Помирившись с Блюмкиным, подался создавать с ним ревкомы на Подолье, возглавлял один из партизанских отрядов в тылу петлюровцев и, в отличие от друга, не попал к ним в лапы, а успел бежать в последнюю секунду, голыми руками задушив несговорчивого путевого обходчика, не пожелавшего отдать беглецу свою кобылу.

* * *

Впервые он дал о себе знать семье в тот вечер, в иллюзионе на Мясоедовской, когда после вечернего сеанса перед Эськой возник и навис над стареньким фортепьяно детина в кожаном плаще, с кенарем Желтухиным в клетке.

– …А заодно привет от брата Яши, – сказал детина. И эти слова оглушили, полоснули и распахнули Эськино сердце, как рану.

Вначале она подумала, что посланник – а детину звали Николай Каблуков (тот самый Каблуков, на чье имя она писала когда-то Яше длинное наивное письмо, оставшееся без ответа) – просто воспользовался родством товарища для личного удобства: может, переночевать надеялся, кто его знает. Однако Эська была весьма строгих понятий: домой привела, чаем, конечно, напоила, а вот ночевать – извините, сказала твердо, это не в моих правилах.

Да и папе, как заметила она едва ли не с порога, гость почему-то не глянулся, хотя от кенаря папа пришел в неописуемый восторг: стал напевать отрывки из арий, пытаясь с ходу научить того сложнейшим модуляциям.

И тут гость, не присаживаясь, не сняв своего бронированного плаща, прочитал целую лекцию (вернее, это была вдохновенная баллада, так вибрировал и вздымался волной его голос) о том, что за диво дивное русская канарейка. «Соловьем разливался», – говорил позже Гаврила Оскарович с усмешкой.

Оказался Николай Каблуков страстным канареечником и дителем – ловцом певчих птиц. Впрочем, и лошадником тоже. У его отца прежде, «до событий», был, оказывается, конезавод. «Между прочим, наши всегда на скачках призы брали; и у вас тут, на ипподроме Новороссийского общества». В лошадях он понимал, любил их самозабвенно – поверите ль, ушел из конной бригады Котовского: не мог видеть, как губили там лошадей.

Стеша накрыла к чаю на ломберном столике в кабинете Гаврилскарыча (большой обеденный стол со стульями, с вензелями «ДЭ» – «Дом Этингера» – в изогнутых высоких спинках, остался в столовой, куда на днях вселилась семья какого-то портового начальника).

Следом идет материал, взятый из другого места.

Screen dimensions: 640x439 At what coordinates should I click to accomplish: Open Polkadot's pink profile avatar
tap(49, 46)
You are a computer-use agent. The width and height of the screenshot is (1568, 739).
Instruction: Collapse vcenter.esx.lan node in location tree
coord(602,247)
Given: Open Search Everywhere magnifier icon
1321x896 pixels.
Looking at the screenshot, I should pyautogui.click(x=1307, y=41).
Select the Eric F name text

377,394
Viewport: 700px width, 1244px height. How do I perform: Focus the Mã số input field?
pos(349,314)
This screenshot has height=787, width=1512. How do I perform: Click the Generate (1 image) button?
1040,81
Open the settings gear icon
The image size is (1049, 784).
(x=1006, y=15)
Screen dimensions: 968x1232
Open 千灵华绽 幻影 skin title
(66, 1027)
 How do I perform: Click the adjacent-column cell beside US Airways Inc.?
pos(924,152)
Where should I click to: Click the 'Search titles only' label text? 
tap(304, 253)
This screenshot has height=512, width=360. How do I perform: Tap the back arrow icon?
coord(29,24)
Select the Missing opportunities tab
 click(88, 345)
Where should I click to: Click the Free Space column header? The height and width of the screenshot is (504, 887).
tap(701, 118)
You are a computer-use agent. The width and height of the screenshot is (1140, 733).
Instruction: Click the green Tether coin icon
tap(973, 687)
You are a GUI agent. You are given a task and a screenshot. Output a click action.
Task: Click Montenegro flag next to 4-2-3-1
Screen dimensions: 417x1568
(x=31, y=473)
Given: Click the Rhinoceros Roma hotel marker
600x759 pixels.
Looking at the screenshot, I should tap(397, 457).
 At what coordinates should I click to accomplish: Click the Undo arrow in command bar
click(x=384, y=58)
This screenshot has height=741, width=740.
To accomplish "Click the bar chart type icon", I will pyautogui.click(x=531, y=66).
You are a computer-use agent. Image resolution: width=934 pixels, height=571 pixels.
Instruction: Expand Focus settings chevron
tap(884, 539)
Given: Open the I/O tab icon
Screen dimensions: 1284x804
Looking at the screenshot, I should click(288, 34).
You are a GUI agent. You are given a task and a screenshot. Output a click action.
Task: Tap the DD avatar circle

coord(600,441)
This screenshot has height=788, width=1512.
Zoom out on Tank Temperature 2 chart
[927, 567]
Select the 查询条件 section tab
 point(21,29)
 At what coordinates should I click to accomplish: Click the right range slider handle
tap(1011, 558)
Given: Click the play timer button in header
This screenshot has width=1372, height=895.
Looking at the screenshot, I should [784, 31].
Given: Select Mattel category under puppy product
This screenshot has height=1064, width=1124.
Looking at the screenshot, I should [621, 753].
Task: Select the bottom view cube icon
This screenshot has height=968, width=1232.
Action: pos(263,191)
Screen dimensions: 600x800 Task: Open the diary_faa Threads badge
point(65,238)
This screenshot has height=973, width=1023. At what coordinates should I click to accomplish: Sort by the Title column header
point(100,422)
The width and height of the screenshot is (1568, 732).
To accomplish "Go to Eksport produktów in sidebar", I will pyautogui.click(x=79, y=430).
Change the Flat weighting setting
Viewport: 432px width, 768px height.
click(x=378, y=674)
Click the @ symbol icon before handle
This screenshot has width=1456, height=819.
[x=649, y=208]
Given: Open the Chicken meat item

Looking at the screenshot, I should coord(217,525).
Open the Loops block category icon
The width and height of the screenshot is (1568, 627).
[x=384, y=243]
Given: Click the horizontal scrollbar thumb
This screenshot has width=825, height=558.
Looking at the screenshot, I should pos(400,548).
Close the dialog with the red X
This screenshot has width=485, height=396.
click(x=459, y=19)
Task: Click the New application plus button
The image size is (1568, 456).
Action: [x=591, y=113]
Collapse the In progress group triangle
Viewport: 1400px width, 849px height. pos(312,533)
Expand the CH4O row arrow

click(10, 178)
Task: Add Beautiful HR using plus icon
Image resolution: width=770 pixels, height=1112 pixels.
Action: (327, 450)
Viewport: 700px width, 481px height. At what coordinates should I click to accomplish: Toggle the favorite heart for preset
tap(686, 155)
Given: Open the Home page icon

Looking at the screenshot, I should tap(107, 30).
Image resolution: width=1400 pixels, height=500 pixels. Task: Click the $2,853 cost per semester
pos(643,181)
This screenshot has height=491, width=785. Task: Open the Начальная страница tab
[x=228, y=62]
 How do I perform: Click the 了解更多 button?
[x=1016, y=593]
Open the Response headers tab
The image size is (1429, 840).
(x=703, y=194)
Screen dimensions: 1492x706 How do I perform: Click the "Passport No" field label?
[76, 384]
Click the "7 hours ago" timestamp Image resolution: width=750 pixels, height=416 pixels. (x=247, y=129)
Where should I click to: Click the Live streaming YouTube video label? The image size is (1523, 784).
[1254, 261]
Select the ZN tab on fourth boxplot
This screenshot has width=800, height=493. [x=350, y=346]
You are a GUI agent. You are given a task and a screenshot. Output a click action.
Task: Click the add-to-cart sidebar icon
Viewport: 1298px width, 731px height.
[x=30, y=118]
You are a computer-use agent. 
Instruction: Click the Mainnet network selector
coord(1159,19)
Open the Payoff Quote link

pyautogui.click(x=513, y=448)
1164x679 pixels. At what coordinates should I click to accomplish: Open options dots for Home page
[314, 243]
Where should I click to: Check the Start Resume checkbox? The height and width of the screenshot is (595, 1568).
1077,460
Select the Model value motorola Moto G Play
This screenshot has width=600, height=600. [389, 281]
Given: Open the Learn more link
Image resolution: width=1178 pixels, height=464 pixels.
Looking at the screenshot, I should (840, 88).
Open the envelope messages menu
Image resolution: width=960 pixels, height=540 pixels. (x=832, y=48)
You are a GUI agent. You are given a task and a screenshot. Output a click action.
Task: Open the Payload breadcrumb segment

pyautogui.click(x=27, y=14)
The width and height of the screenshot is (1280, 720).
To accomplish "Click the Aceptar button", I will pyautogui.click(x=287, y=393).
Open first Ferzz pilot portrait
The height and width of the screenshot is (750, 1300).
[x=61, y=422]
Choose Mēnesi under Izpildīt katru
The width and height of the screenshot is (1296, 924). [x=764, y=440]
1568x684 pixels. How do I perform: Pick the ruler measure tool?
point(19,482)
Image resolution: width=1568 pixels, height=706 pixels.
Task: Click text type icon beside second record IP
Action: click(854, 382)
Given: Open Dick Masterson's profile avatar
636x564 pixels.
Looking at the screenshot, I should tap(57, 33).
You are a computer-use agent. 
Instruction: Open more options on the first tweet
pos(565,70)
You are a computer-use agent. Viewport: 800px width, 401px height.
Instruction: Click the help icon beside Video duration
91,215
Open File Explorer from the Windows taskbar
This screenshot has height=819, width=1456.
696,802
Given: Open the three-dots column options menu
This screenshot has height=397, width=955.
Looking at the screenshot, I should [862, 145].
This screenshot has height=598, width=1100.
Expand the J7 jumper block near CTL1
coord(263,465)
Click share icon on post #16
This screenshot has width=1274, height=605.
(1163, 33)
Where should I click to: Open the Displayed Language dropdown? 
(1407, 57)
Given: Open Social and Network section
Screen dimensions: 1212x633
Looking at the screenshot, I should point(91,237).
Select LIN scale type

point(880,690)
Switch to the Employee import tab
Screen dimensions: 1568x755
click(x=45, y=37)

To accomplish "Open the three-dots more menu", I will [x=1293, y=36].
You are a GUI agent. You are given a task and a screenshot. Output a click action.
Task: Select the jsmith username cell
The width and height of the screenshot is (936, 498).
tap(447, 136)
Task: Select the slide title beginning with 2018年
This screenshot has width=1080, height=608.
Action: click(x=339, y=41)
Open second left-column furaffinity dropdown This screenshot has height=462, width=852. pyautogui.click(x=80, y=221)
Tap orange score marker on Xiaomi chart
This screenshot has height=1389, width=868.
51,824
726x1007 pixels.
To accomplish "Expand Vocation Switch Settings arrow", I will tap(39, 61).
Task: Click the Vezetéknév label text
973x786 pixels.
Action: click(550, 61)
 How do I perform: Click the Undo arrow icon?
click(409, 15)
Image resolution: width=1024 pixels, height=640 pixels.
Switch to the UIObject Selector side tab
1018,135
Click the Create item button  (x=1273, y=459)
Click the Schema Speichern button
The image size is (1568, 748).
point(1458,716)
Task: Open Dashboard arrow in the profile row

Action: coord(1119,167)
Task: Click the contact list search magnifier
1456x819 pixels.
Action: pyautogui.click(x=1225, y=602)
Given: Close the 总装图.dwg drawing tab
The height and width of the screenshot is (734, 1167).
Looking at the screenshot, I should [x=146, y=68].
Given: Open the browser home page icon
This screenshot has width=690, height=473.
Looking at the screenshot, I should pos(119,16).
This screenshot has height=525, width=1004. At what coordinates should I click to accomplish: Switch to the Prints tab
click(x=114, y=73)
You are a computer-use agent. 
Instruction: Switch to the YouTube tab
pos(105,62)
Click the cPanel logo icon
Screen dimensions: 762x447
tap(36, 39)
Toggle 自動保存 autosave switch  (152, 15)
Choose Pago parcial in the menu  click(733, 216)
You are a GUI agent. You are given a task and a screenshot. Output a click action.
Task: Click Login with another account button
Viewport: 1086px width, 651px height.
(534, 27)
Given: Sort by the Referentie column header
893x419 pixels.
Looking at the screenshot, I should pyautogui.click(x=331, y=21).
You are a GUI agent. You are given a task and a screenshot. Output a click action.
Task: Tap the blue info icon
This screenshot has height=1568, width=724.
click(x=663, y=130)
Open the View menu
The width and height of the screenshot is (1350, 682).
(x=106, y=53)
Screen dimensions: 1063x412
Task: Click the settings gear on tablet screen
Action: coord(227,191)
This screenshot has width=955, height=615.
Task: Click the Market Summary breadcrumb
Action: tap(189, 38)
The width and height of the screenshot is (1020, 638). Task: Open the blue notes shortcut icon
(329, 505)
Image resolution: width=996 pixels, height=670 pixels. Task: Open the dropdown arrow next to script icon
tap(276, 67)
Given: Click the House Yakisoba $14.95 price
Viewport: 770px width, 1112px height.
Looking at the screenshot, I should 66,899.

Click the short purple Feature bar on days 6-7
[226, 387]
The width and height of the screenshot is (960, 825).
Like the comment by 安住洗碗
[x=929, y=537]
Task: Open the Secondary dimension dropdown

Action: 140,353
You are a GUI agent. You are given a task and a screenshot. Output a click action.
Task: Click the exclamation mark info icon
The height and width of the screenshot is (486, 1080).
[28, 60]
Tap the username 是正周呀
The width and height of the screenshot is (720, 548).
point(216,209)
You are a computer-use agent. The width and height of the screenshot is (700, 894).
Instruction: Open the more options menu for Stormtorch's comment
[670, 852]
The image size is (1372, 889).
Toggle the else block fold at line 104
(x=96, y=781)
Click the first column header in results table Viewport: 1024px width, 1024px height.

За чаем гость говорил много, охотно и вообще чувствовал себя как дома. Стешины знаменитые оладушки уплетал своеобразным способом: брал двумя пальцами целую, складывал вчетверо конвертиком и отправлял в рот, словно письмо опускал в прорезь почтового ящика. Стеша с минуту понаблюдала этот процесс, уважительным взглядом провожая плавное движение щедрой руки. Затем повернулась и отправилась на кухню – жарить следующую порцию.

– Страсть к лошадям – это у нас от предка-цыгана, – продолжал Каблуков. – Не простой был цыган, с тремя фамилиями.

– Следы заметал?.. – заметил Большой Этингер, со значением бросив на дочь свой говорящий «таранный» взгляд.

Эське же немедленно пришло в голову, что в ее семье тоже знают толк в смене имен, и она поспешила сойти со скользкой темы.

– А он заговорит? В смысле – птичка? – и кивнула на клетку с кенарем, который все прыгал и глазиком постреливал; и смутилась от того, как насмешливо, как ласково-снисходительно поглядел на нее Николай.

– Нет, – ответил он. – Увы, кенари поют, и этого вполне достаточно. Бывали случаи, когда они перенимали пару слов с хозяйского голоса, но это должен быть особый голос, чьи вибрации совпадают с птичьими.

– Такой? – спросил папа, глубоко вдохнул и легко взял самую высокую свою ноту, и держал ее так долго и привольно, слегка улыбаясь глазами, развернув кисть правой руки ладонью вверх, приглашая гостя взять еще оладушку, что тот даже рот разинул, будто примеривался ноту подхватить и проглотить. А Желтухин – тот страшно взволновался и пронзительно запищал, раскачивая клетку. Тогда папа, наконец, шумно выдохнул – как затекшую ногу переменил, – и все рассмеялись.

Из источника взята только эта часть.